Annonçant officiellement la présence d’une délégation très réduite de « deux personnes » seulement à Doha au Qatar pour avoir en face le gouvernement Congolais. La mission de ses camarades à Doha se limite en deux sujet carrés qui sont : « Les discussions sur les mécanismes de cessez-le-feu et la libération des plus de 700 prisonniers membres de la révolution détenu par Kinshasa. Point final ».
Le coordinateur du volet politique de l’AFC/M23 a insisté sur la volonté de concrétiser le cessez-le-feu sur le terrain par les deux belligérants tout en chargeant Kinshasa de jouer à la montre pour espérer l’épuisement du M23.

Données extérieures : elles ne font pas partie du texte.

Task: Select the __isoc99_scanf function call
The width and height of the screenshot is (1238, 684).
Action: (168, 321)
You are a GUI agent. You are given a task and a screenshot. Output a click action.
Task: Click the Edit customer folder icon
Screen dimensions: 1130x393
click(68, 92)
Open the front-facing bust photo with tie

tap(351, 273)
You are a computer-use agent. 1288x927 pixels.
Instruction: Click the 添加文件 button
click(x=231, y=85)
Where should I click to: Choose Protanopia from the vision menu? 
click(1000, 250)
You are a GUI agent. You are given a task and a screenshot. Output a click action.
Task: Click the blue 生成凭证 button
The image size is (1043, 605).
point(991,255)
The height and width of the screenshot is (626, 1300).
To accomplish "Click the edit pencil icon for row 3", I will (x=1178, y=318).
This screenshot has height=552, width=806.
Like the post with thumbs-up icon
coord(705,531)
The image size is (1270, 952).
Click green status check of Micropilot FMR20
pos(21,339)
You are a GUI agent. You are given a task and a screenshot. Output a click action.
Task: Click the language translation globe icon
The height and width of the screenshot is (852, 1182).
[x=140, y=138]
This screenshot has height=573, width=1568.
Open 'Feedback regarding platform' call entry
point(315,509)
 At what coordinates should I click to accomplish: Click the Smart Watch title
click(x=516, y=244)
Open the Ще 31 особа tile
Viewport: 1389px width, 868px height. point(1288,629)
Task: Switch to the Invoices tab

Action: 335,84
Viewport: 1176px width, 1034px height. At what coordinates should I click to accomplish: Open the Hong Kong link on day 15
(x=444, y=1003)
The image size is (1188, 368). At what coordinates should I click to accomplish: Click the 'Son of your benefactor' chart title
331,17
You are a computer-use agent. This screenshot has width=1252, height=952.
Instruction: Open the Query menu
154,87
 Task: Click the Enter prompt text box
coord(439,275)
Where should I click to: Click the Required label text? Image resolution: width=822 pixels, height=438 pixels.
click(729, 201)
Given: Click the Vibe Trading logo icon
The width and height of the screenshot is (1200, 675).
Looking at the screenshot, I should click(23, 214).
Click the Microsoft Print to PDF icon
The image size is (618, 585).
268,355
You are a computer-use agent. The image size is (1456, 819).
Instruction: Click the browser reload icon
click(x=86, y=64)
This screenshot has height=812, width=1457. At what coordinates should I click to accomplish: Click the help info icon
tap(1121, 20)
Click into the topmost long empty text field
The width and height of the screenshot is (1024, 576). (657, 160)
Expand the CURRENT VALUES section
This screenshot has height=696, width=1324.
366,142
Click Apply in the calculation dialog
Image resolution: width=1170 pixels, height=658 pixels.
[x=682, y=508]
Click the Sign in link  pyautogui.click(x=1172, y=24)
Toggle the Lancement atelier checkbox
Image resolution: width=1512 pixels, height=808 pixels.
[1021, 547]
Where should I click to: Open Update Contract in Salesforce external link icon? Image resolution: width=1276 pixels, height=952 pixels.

« Kinshasa pense à tord que le fait que nous insistons sur la zone tempo et le cessez-le-feu, ceci voudrait dire que nous sommes devenus faibles sur le champ de bataille. Qu’ils osent encore de nous provoquer et ils verront notre puissance de feu. »
Il a joute que l’option militaire semble être la plus privilégiée par Kinshasa car certains généraux des FARDC font de cette guerre un business à des millions de dollars sur le dos de la république.
« imaginez, une arme de marque Kalachinikov qui coûte entre 100 et 200 $ américain, le ministère de la défense de la RDC achète ça à plus de 19. 000 la pièce. » S’indigne Bisimwa.
A la question des causes profondes du conflit qui constituent une exigence pour que l’AFC/M23 puisse fléchir, le coordinateur adjoint du M23 parle de la mauvaise gouvernance comme la plus grande cause majeure justifiant la révolution.